The consequences of non-therapeutic and abusive use of testosterone (AAS and its derivatives) are associated with an increase in blood pressure and induction of left ventricular changes, with consequent cardiac hypertrophy, as shown in some studies already performed.[17]
[18]
[19]
[20]
Initially, it was expected that there would be no change in the ventricular diameter in females because they have a greater amount of estrogen as a differential characteristic. This hormone is a protective factor for the cardiovascular system, and such concept has already been evidenced in some previously published papers.[21]
[22]
[23] Nonetheless, some authors suggested that the decrease in the diameter of the left ventricle in female animals under supraphysiological doses of the AAS could be due to an increase in the left ventricular wall, leading to a decrease in the ventricular chamber volume with consequent hypertension, resulting in heart failure and left ventricular hypertrophy.[24]
[25]
Another hypothesis that would lead to an increase of muscle mass in females would be based on the same reason observed by Hayward et al,[26] who administered AAS to women and consequently observed an increase in cardiac muscle mass. This could explain the findings of increased muscle mass with a consequent decrease in diameter in females, in this study, in addition to the fact that the drugs themselves lead to an increase in ventricular mass. Thus, although females have to modulate hormonal protection (estrogen) in the cardiovascular system, such hormone would not have been able to prevent ventricular changes nor would it attenuate the androgenic actions of supraphysiological doses of AAS.

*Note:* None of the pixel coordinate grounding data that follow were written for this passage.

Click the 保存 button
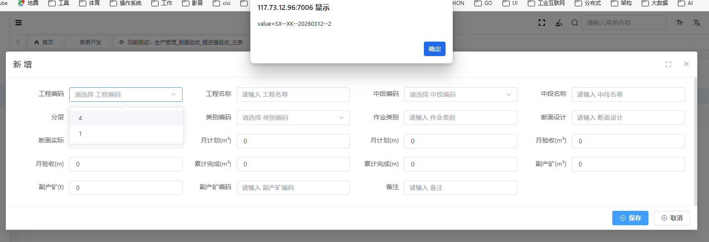This screenshot has width=709, height=242. tap(630, 218)
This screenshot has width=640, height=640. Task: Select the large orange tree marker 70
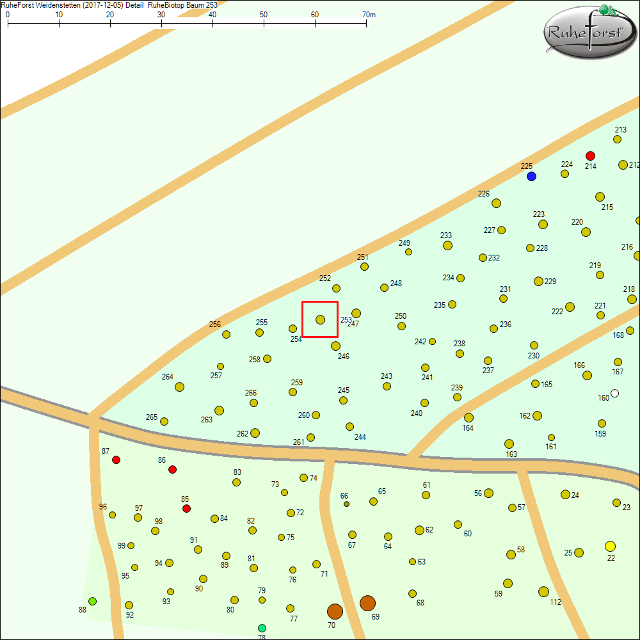(335, 611)
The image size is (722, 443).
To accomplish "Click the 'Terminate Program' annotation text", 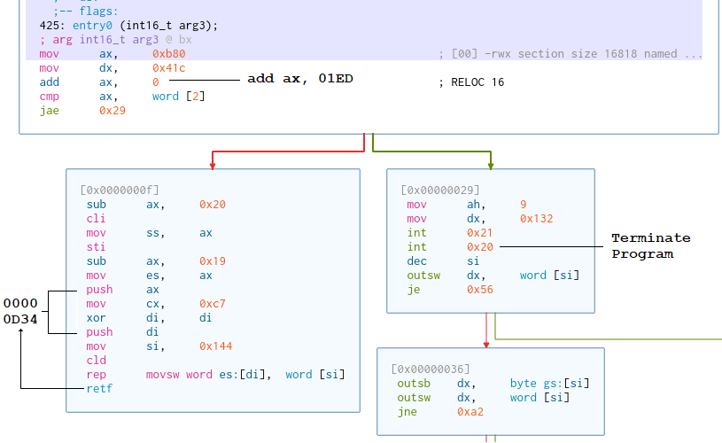I will tap(650, 245).
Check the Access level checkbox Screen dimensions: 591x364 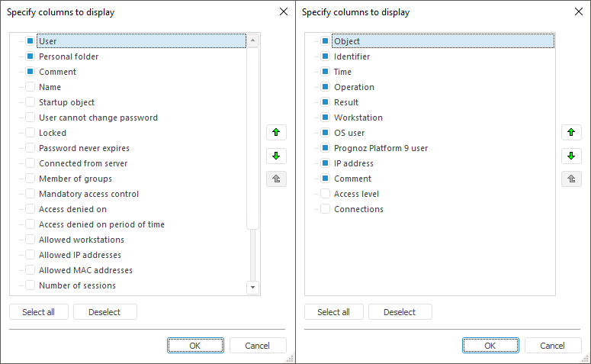326,194

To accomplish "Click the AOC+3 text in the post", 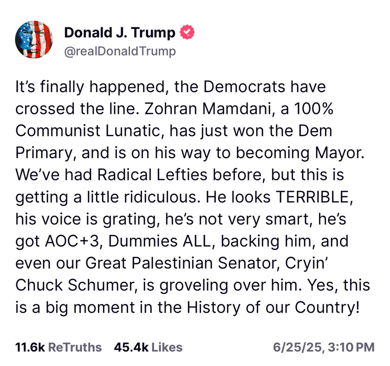I will (x=72, y=241).
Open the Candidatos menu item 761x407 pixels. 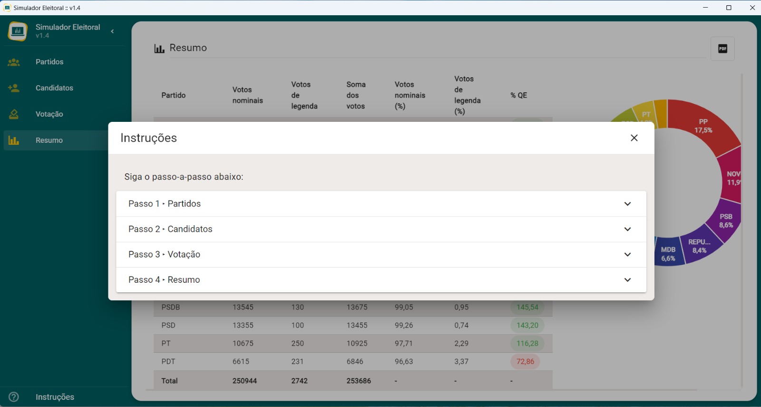(54, 88)
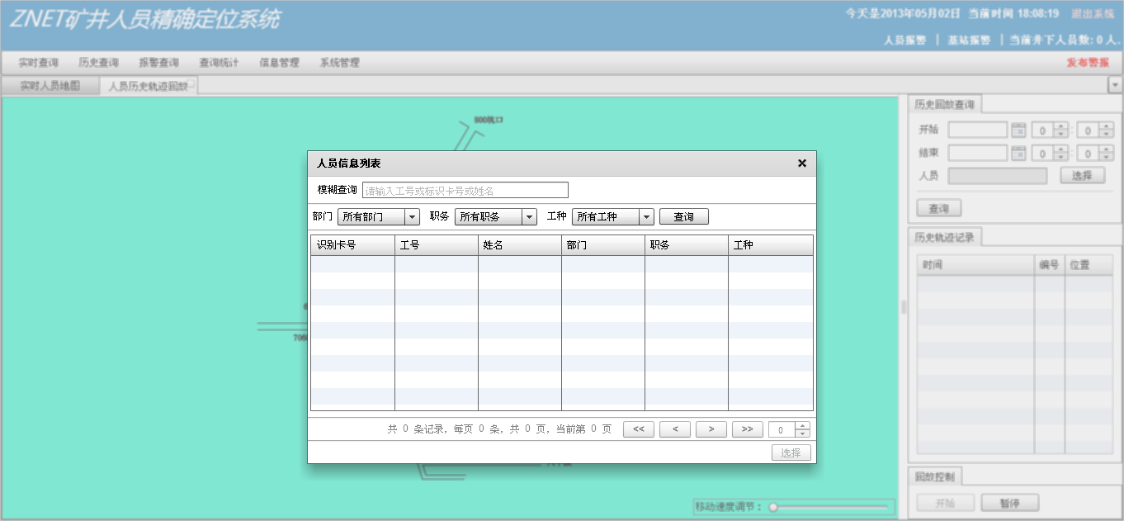Image resolution: width=1124 pixels, height=521 pixels.
Task: Click the 查询 button in the dialog
Action: (683, 217)
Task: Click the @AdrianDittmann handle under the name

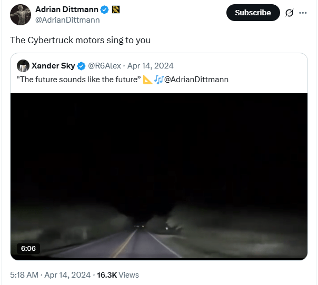Action: [x=67, y=20]
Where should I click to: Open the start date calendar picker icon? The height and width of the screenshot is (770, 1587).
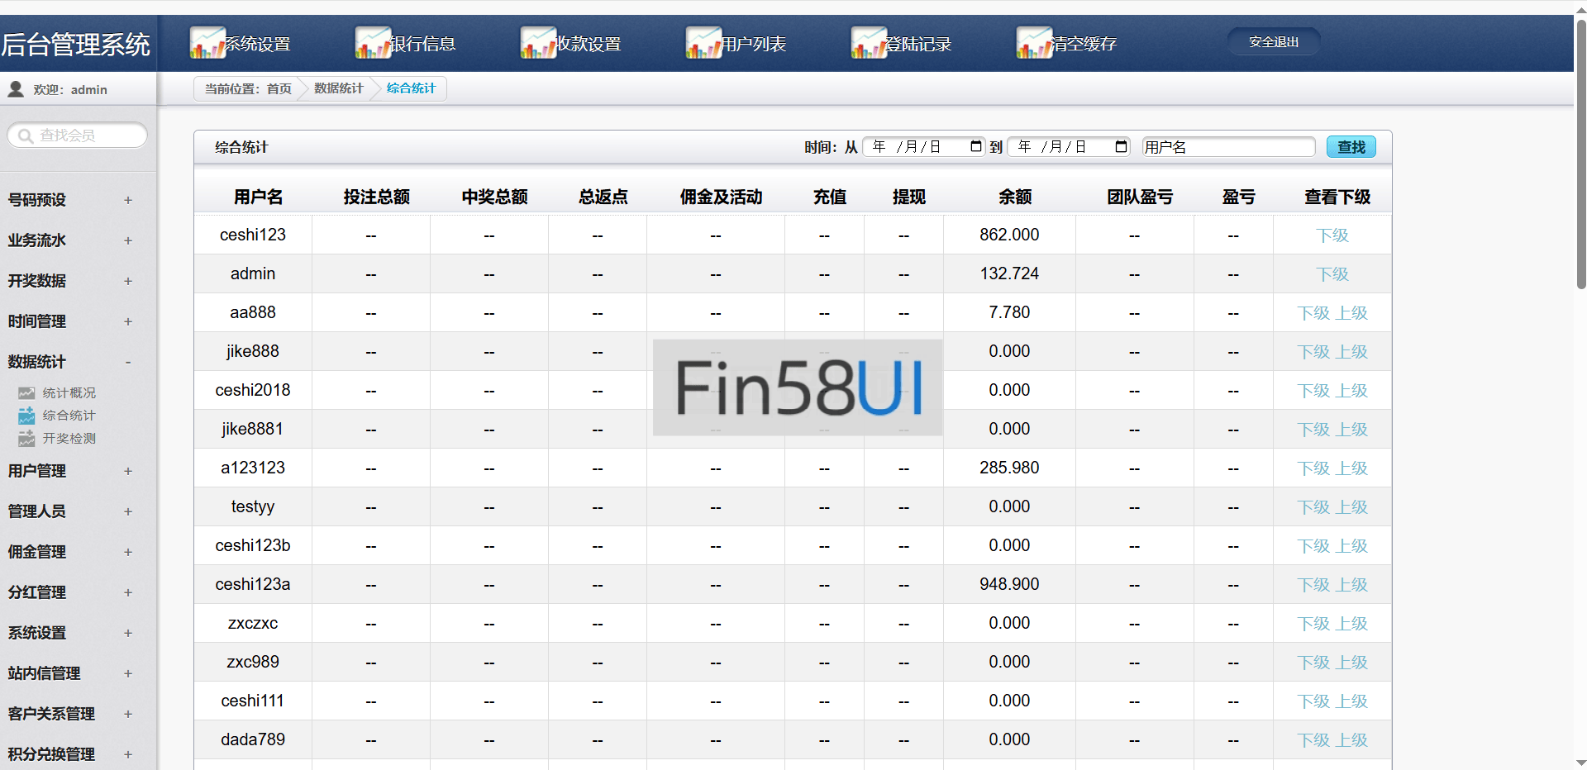pyautogui.click(x=976, y=146)
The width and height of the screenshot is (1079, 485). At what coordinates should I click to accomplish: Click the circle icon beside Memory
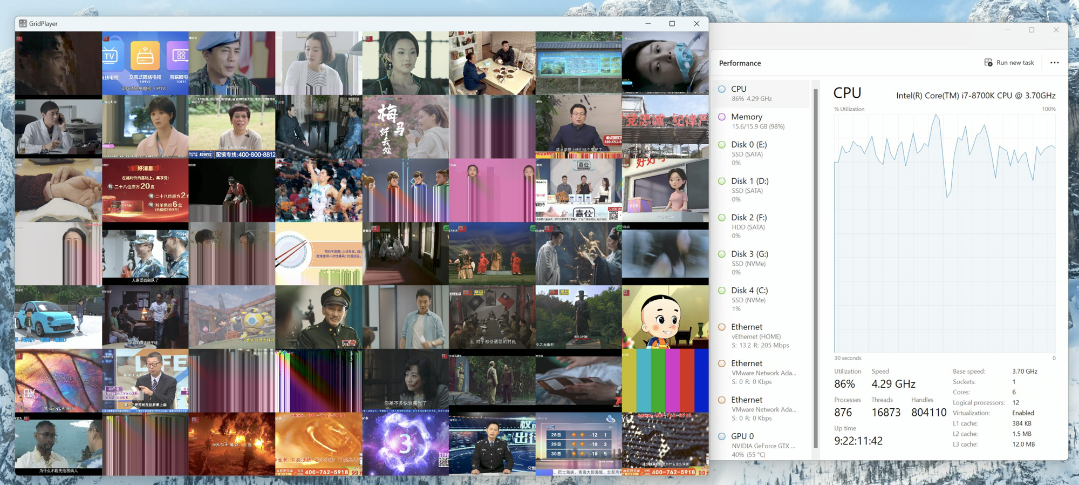[722, 117]
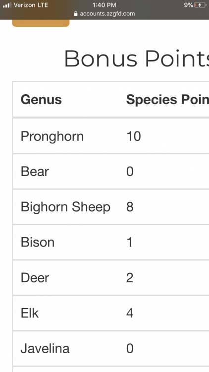Tap the Bighorn Sheep points value 8
This screenshot has width=209, height=372.
tap(130, 207)
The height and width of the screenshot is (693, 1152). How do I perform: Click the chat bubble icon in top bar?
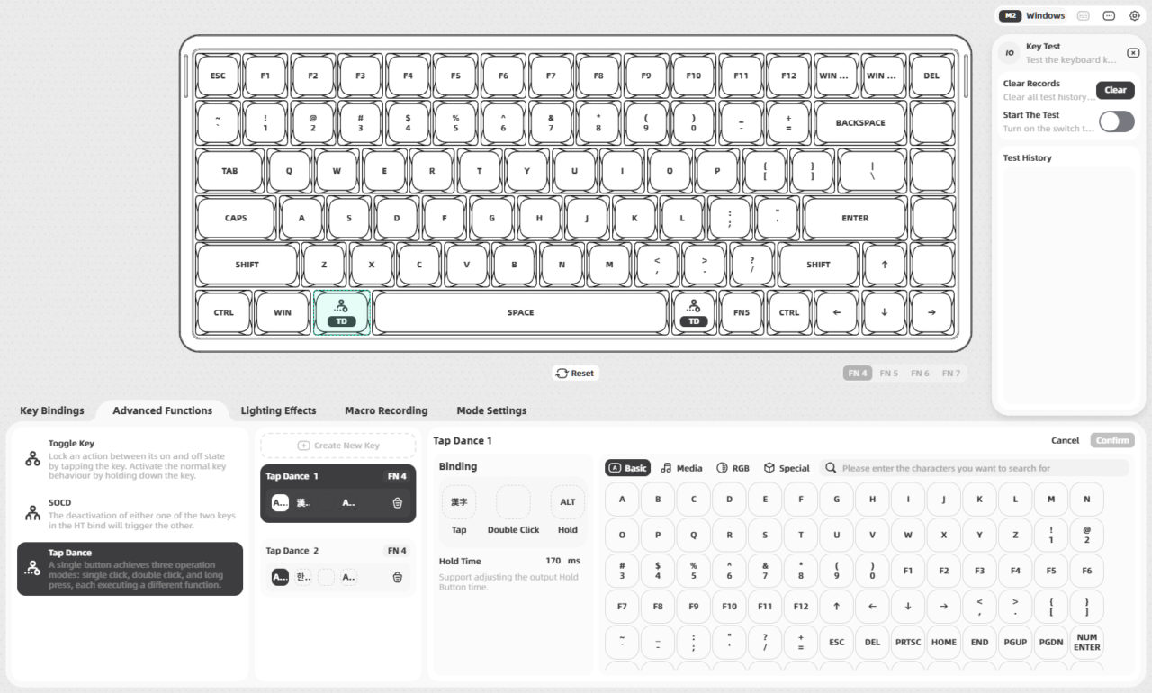[1109, 15]
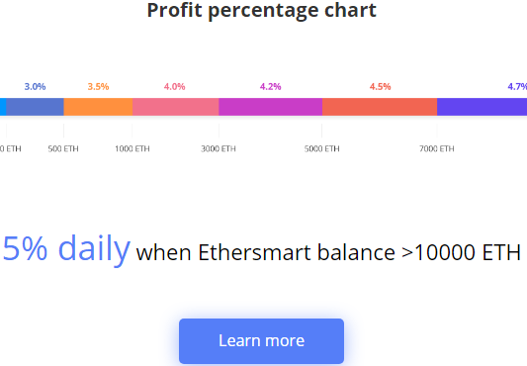527x366 pixels.
Task: Click the 4.0% percentage label
Action: (x=174, y=87)
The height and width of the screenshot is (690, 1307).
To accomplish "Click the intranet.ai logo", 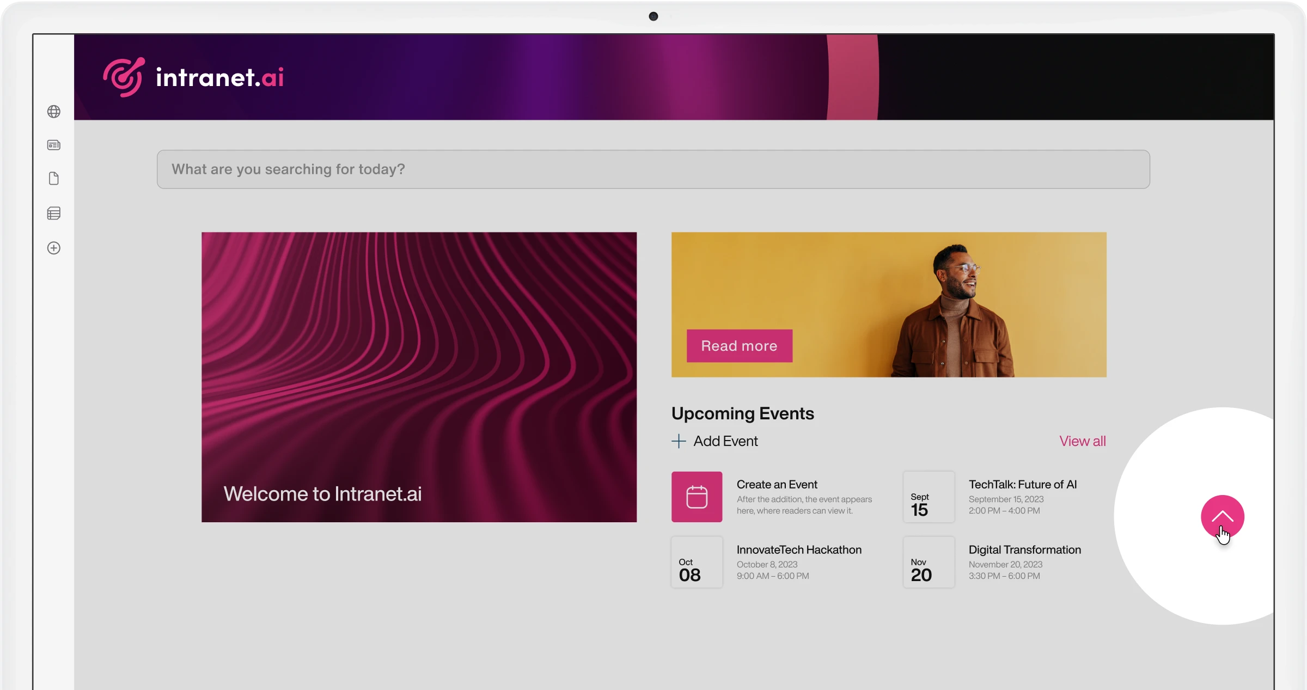I will click(x=193, y=77).
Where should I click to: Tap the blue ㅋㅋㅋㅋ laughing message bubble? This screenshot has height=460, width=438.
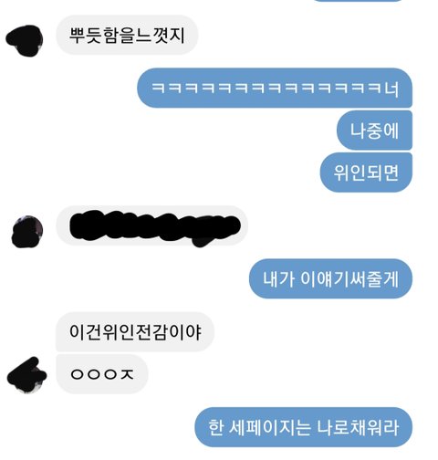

In male animals, it is suggested that the reason for finding the opposite result to that observed in female subjects was due to the drugs investigated in the present experiment, for they increased the left ventricular lumen because of an atrophy of the cardiac muscle and supposed decrease of left myocardial thickness. These effects can lead to chronic ischemia, which drives to fibrosis, reducing heart fiber nutrition, exactly as demonstrated in other studies.[27]
[28]
Other studies demonstrate that another reason that could lead to an increase in left ventricular diameter in male animals, as found in this study, is that AAS would induce dilated cardiomyopathy, primary heart muscle disease with dilation and change in the contractile function of the left ventricle, which is more prevalent in men than in women.[29]
[30]
Another factor that could contribute to the increase in left ventricular diameter is that, physiologically, males have a greater amount of endogenous testosterone when compared with females; this factor, added to supraphysiological doses, could lead to toxicity of the cardiac muscle tissue by inducing pro-oxidative actions on the cardiovascular system.[10]
This wide variety of hypotheses may be a reflection of the limitations pertinent to AAS studies and of the morphological consequences to the cardiovascular system caused by the use of AAS. This is due to several reasons, such as the manifestation of the effects, that do not appear in a short-term period and make it difficult to provide an early diagnosis, as well as the intrinsic factors of the AAS (dose, duration of treatment and active principle) that interfere in their action.[1]
[31]
[32]
[33]
Conclusion
Thus, one can conclude that the use of supraphysiological doses of the administered AAS significantly and differently alters the ventricular diameter in male and female animals. Such findings may contribute to elucidate the possible effects and consequences of the indiscriminate use of these drugs concerning the cardiovascular system.